Ankara'daki akçeli çete yine işbaşında... Kılavuzluk ve Römorkör Hizmetleri Yönetmeliğinin yürütmesinin durdurulması nedeniyle, yeni kanunsuz işlere imza atmaya çalışıyorlar. Bakanlık bürokratları ise, dışarıdan baskı uygulayan bu çetenin, oyununu bozmak için nasıl bir yol izleyecekleri bilinemiyor.
Hikayeyi geçmişe sararak anlatmaya başlayalım.
Özel bir Kılavuzluk ve Römorkör Şirketinde maaşlı personel olarak çalışan ve aynı zamanda dönemin Ulaştırma ve Altyapı Bakanı Mehmet Cahit Turhan'ın resmi olmayan danışmanı Ali Kurumahmut'un eseri olarak tarihe geçen ve 31 Aralık 2018 tarihinde Resmi Gazete'nin 4'ncü mükerrer sayısında yayımlanan, Kılavuzluk ve Römorkör Hizmetleri Yönetmeliği, bir gece baskınıyla hayata geçmişti.
Sektörde bazı kişi, kurum ve kuruluşların mahkemeye taşıdığı Kılavuzluk ve Römorkör Hizmetleri Yönetmeliği'nin yürütmesinin durdurulacağını anlayan Ali Kurumahmut'un rehberliğinde Ulaştırma ve Altyapı Bakanlığı, 8 Ocak 2020 tarihinde yeni bir Kılavuzluk ve Römorkör Hizmetleri Yönetmeliği yayınlayarak, 31 Aralık 2018 tarihinde yayımlanan Kılavuzluk ve Römorkör Hizmetleri Yönetmeliğini kadük duruma düşürmüştü.
İdare'nin beceriksizliği nedeniyle 8 Ocak 2020 tarihinde hayata geçirilen Kılavuzluk ve Römorkör Hizmetleri Yönetmeliği, yeniden mahkemeye taşındı ve Danıştay İdari Dava Daireleri Kurulu, oy çokluğuyla, temyizi kabil olmayacak şekilde yürütmesinin durdurulmasına karar verdi.
Ulaştırma ve Altyapı Bakanlığı'na bağlı, Denizcilik Genel Müdürlüğü 17 Mart 2021 tarihinde kadar, yani Danıştay İdari Dava Daireleri Kurulu'nun gerekçeli kararının idareye bildirilmesinden 30 gün sonra, şu anda fiili duruma son vererek, ilk yönetmeliğin yayınlandığı 31 Aralık 2018 tarihi öncesine geri dönmesi gerekiyor.
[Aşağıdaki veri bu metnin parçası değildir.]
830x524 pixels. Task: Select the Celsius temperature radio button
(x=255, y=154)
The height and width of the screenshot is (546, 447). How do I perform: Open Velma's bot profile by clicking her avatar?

Aksi takdirde, davacıların tazminat hakkı doğarken, hukuki kararı uygulamayan devlet memurlarının aleyhine milyonlarca liralık tazminat davalarının ve ceza davalarının yolu açılıyor.
Türkiye Cumhuriyeti Anayasası’nın 138. Maddesi'nin 4. Fıkrası’nda yer alan “Yasama ve yürütme organları ile idare, mahkeme kararlarına uymak zorunda... Bu organlar ve idare, mahkeme kararlarını hiçbir suretle değiştiremez ve geciktiremez” hükmü ile 2577 Sayılı İdari Yargılama Usulü Kanunu’nun 28. Maddesi'nin 1.Fıkrası’'n da yer alan “Danıştay, bölge idare mahkemeleri, idare ve vergi mahkemelerinin esasa ve yürütmenin durdurulmasına ilişkin kararlarının icaplarına göre İdare, gecikmeksizin işlem tesis etmeye veya eylemde bulunmaya mecbur. Bu süre hiçbir şekilde kararın idareye tebliğinden başlayarak 30 günü geçemez” şeklindeki hükmü gereğince idarenin ilgi kararların gerekliliklerini ivedi olarak yerine getirmesi ve hukuka aykırı işlemin doğurduğu tüm etki ve sonuçların, geçmişe etkili olarak ortadan kaldırarak, hukuka aykırı işlemler hiç yapılmamış olsaydı geçerli olacak durumu tesis etmesi gerekiyor.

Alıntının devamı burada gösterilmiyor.